= List of earthquakes in Guam =

Earthquakes in Guam are frequent but are not often accompanied by tsunami. The small island, which is an unincorporated and organized territory of the United States, lies at the extreme southern end of the Mariana Islands and at the eastern margin of the Philippine Sea plate.

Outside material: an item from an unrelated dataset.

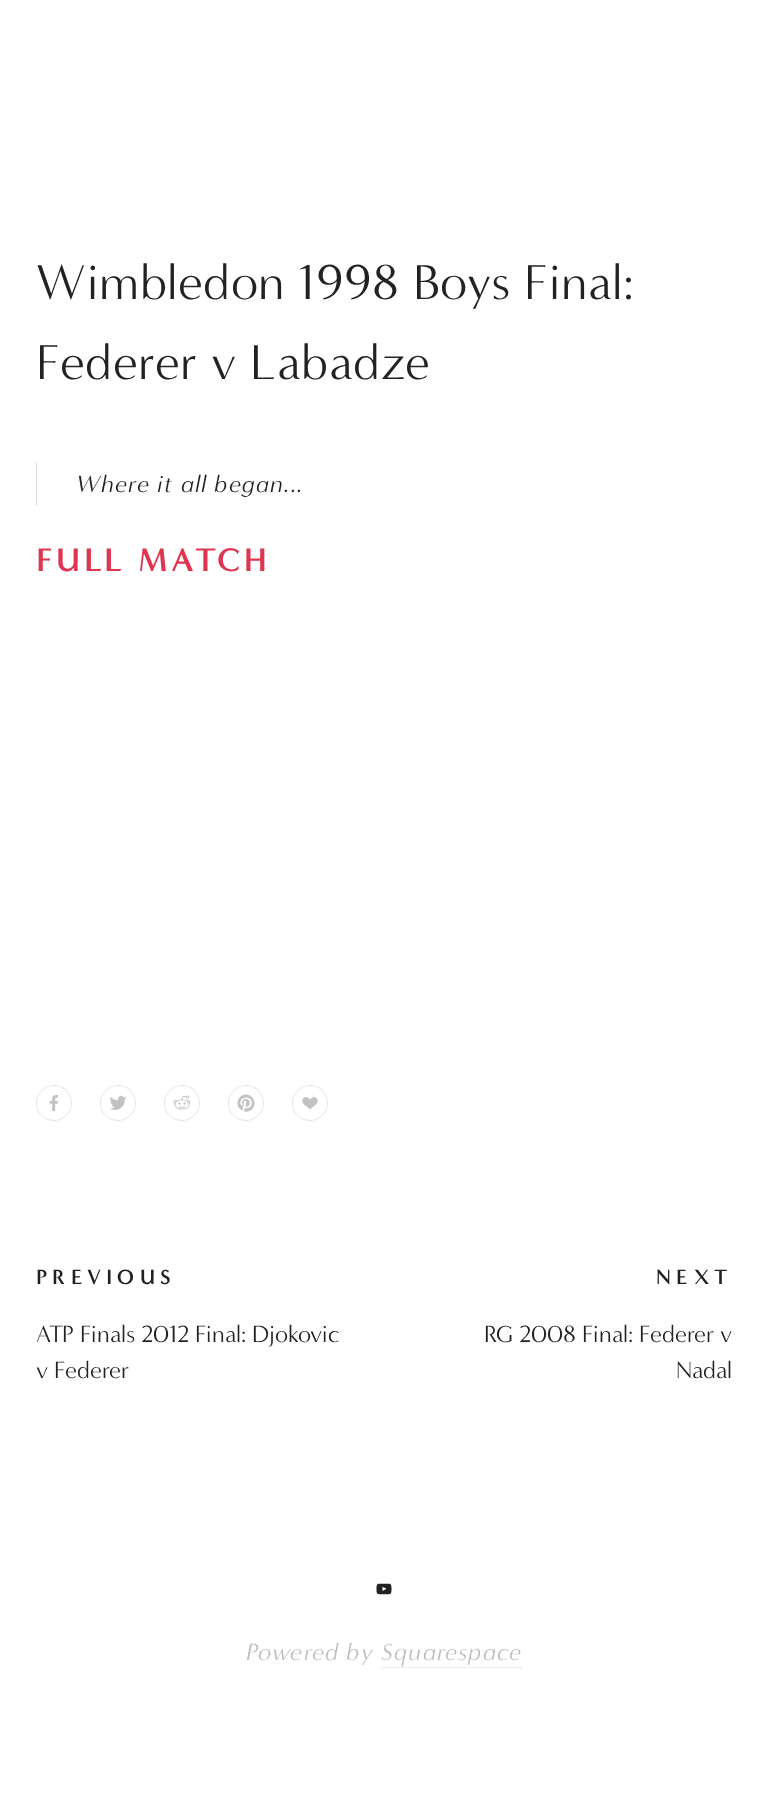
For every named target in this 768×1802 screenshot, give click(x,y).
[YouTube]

| Date | Region | Mag. | MMI | Deaths | Injuries | Comments |  |
| April 1825 |  |  | VIII |  |  | Moderate damage / tsunami | NGDC 1972 |
| May 1834 |  |  |  |  |  | Moderate damage | NGDC 1972 |
| 1849-01-25 |  | 7.5 | IX |  | Some | Severe damage / tsunami | NGDC 1972 |
| 1892-05-16 |  | 7.5 M_{s} | VIII |  |  | Moderate damage / tsunami | NGDC 1972 |
| 1902-09-22 |  | 8.1 M_{s} | IX |  | Few | Severe damage | NGDC 1972 |
| 1903-02-10 |  |  | VII |  |  | Minimal damage / tsunami | NGDC 1972 |
| 1909-12-09 |  | 8.0 | VIII |  |  | Moderate damage / tsunami | NGDC 1972 |
| 1975-11-01 |  | 6.1 mb | VII |  |  | Minimal damage / tsunami | NGDC 1972 |
| 1993-08-08 |  | 7.8 M_{w} | IX |  | 48–71 | $250 million in damage / non-destructive tsunami |  |
| 1997-04-23 |  | 6.5 M_{w} | VII |  | 4 | Some damage |  |
| 2001-10-12 |  | 7.0 M_{w} | VII |  | 1 | Some damage |  |
| 2002-04-26 |  | 7.1 M_{w} | VII |  | 5 | Minor damage |  |
Note: The inclusion criteria for adding events are based on WikiProject Earthquakes' notability guideline that was developed for stand alone articles. The principles described also apply to lists. In summary, only damaging, injurious, or deadly events should be recorded.